The fees for a non-specialist lawyer in our area are between $200-$400 per hour. Attorneys who specialize charge between $500-$1,000 per hour.
One defense case would wipe out a public employee’s life savings, including the need to sell one’s home, vehicles, and other possessions.
Most people do not face that kind of a threat police officers do.
Police officers are routinely called to a scene to settle conflicts and are therefore regularly in the middle of disputes and conflicts. That creates liability exposure.
To get qualified immunity a public official must meet two conditions to “qualify.”
Condition 1: The public employee must be doing the public’s work.
Example of things not covered are an employee who knowingly violates laws and constitutional rights which reasonable people knew or should have known.
Condition 2: The public employee must act in good faith.
In other words, was the employee doing the job in a way that any reasonable person would do it?
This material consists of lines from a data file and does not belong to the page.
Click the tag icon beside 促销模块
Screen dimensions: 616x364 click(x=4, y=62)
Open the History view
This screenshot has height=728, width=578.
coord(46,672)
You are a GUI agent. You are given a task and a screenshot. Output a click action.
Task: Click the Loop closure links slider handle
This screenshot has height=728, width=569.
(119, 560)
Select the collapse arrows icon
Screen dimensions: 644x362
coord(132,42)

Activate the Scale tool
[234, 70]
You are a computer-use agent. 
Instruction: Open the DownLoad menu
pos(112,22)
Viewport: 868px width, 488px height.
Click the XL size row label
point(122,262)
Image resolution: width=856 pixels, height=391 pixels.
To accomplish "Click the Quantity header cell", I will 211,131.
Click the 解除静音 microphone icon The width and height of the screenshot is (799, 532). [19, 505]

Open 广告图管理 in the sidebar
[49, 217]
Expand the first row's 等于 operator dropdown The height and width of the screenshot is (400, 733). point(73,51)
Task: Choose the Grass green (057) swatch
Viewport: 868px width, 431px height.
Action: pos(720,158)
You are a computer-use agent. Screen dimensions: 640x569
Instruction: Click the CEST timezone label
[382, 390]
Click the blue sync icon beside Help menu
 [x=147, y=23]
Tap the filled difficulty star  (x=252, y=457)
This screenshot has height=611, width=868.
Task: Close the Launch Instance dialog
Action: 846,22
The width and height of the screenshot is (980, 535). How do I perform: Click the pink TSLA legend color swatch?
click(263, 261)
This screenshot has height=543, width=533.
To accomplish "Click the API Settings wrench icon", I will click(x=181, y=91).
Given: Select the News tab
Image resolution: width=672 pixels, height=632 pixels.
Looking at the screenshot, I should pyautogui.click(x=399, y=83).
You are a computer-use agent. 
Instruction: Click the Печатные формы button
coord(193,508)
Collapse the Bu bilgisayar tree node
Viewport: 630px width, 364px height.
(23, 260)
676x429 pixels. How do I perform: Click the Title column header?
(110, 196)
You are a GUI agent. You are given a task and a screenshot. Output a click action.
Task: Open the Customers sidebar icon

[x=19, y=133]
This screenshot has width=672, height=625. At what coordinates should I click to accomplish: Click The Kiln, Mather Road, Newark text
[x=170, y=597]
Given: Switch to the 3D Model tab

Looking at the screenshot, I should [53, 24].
For example, it is not the public’s work if a public official conspired with others to stage protests, which included prepositioning stacks of bricks near a storefront with plate glass windows.
Any reasonable person would know or should know that staging bricks and rocks would result in property damage and/or personal injury to innocent people.
Qualified immunity can be summed up in that it “protects all but the plainly incompetent or those who knowingly violate the law,” (Malley v. Briggs).
----- WHY NOT eliminate qualified immunity for all public employees?
We are told the primary benefit of eliminating qualified immunity would help make policing more accountable and transparent.
But police officers and police agencies are already the most scrutinized people and organizations in any government. They have multiple levels of oversight at the federal, state, and local levels, including oversight by the news media.
Why do the proposals to eliminate qualified immunity only apply to police officers?
Think of it this way, because qualified immunity applies to nearly every government employee, then would eliminating qualified immunity all government employees make all government more accountable and transparent. Why just the police?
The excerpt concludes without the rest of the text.